Penjualan mobil listrik di AS memang sempat menggembirakan, menembus 1,2 juta unit tahun lalu, lima kali lipat dibanding empat tahun sebelumnya. Raksasa otomotif seperti General Motors (GM), Ford, dan Tesla pun mencatatkan rekor penjualan. Bahkan, pangsa pasar mobil listrik sempat mencapai 10% pada Agustus lalu.

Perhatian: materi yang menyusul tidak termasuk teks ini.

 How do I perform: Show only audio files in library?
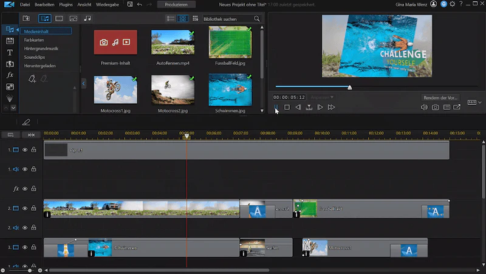tap(87, 19)
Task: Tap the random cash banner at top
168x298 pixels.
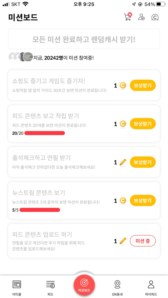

Namun, euforia ini ternyata hanya sementara. Lonjakan penjualan dipicu oleh pembeli yang bergegas memanfaatkan subsidi pemerintah sebesar USD7.500 sebelum program tersebut berakhir September lalu. Kini, tanpa insentif, para pemimpin industri otomotif justru khawatir akan penurunan permintaan.

Related Post
CEO Ford, Jim Farley, bahkan pesimis dengan mengatakan bahwa industri mobil listrik akan lebih kecil dari perkiraan. Senada dengan Farley, Direktur Keuangan GM, Paul Jacobson, memprediksi penurunan permintaan mobil listrik secara drastis.
Faktanya, AS, sebagai pasar mobil terbesar kedua di dunia, sudah tertinggal dalam persaingan global mobil listrik. Data dari International Energy Agency (IEA) menunjukkan bahwa AS kalah jauh dibandingkan negara lain dalam adopsi kendaraan listrik.